## [PROMPT]
Find every line in the records below that holds the word "computer", and copy each one.

## [MATERIAL PROVIDED]
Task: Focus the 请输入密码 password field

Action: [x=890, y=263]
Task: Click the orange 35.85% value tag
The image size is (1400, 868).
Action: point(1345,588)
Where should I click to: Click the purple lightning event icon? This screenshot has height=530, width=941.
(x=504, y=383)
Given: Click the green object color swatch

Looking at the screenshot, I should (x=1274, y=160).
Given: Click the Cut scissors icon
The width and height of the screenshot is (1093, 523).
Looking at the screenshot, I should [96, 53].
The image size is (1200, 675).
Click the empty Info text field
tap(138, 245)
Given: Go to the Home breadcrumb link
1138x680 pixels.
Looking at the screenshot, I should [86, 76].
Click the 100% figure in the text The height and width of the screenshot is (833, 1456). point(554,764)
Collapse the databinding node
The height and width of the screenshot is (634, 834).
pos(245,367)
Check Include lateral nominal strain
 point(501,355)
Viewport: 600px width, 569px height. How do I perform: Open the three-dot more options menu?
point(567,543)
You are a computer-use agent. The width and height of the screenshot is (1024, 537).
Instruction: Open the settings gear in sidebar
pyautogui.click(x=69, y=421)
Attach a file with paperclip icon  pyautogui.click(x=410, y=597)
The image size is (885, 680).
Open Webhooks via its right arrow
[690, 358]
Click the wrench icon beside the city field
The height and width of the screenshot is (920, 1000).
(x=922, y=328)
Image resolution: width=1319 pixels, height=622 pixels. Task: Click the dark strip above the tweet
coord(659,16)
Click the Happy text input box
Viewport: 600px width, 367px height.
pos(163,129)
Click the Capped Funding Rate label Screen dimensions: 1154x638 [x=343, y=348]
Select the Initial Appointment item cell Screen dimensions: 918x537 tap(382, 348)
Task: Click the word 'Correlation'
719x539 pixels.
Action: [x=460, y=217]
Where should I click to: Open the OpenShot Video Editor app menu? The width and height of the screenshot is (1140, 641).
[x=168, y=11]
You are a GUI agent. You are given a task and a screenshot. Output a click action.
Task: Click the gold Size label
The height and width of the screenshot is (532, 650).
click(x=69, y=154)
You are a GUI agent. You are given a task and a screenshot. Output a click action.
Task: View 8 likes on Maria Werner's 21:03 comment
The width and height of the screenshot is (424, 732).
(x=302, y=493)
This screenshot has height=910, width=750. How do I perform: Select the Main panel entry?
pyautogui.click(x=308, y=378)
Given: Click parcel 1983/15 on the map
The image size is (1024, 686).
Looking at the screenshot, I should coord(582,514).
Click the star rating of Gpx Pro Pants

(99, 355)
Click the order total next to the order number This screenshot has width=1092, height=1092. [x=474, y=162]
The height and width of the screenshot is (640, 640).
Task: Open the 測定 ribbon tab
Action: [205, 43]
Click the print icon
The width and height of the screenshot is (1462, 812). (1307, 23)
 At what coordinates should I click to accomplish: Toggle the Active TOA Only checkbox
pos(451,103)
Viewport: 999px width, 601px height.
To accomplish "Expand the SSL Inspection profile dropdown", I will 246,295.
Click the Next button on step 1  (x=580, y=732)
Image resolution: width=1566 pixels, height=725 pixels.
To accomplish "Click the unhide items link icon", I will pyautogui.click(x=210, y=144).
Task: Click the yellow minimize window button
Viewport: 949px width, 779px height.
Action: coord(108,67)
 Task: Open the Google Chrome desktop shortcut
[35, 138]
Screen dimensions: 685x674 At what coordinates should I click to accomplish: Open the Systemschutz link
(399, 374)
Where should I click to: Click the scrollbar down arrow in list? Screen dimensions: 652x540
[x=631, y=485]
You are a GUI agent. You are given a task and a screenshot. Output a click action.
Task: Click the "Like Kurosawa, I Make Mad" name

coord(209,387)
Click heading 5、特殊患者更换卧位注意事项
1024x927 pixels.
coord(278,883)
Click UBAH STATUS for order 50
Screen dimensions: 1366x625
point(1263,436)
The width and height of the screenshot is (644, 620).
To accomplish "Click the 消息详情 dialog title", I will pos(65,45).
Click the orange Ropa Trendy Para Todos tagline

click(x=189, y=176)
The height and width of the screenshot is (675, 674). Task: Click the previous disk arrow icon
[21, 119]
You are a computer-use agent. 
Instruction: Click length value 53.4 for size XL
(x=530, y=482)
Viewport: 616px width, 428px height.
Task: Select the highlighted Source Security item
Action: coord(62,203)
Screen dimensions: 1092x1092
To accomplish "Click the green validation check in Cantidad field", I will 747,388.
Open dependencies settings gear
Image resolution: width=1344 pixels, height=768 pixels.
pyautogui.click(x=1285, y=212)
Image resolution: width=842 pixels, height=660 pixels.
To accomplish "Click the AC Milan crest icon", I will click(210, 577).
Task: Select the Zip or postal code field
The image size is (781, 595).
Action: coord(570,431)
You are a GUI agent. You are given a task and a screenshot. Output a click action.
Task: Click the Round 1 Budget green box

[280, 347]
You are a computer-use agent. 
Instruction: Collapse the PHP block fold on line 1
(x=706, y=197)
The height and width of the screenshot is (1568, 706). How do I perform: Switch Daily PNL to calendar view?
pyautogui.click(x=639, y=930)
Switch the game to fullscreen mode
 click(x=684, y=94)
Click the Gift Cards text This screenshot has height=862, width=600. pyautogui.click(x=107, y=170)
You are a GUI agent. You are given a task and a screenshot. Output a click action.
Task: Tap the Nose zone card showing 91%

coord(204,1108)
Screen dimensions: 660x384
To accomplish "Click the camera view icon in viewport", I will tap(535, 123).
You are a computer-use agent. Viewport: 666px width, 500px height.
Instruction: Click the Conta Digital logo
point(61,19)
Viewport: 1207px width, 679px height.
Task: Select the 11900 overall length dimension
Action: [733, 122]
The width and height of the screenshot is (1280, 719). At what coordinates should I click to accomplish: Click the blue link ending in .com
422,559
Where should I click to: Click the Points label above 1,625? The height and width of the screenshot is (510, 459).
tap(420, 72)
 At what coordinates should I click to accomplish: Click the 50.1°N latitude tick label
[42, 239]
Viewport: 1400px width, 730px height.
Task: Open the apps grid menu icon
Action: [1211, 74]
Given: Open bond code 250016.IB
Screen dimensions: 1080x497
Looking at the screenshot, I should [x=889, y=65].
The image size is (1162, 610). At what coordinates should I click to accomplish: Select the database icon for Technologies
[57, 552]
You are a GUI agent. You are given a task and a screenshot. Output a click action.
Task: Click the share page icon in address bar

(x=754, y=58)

## [EXERCISE ANSWER]
You are a computer-use agent. The width and height of the screenshot is (1024, 537).
You are a computer-use agent. 
You are a computer-use agent. 
You are a computer-use agent. Viewport: 666px width, 500px height.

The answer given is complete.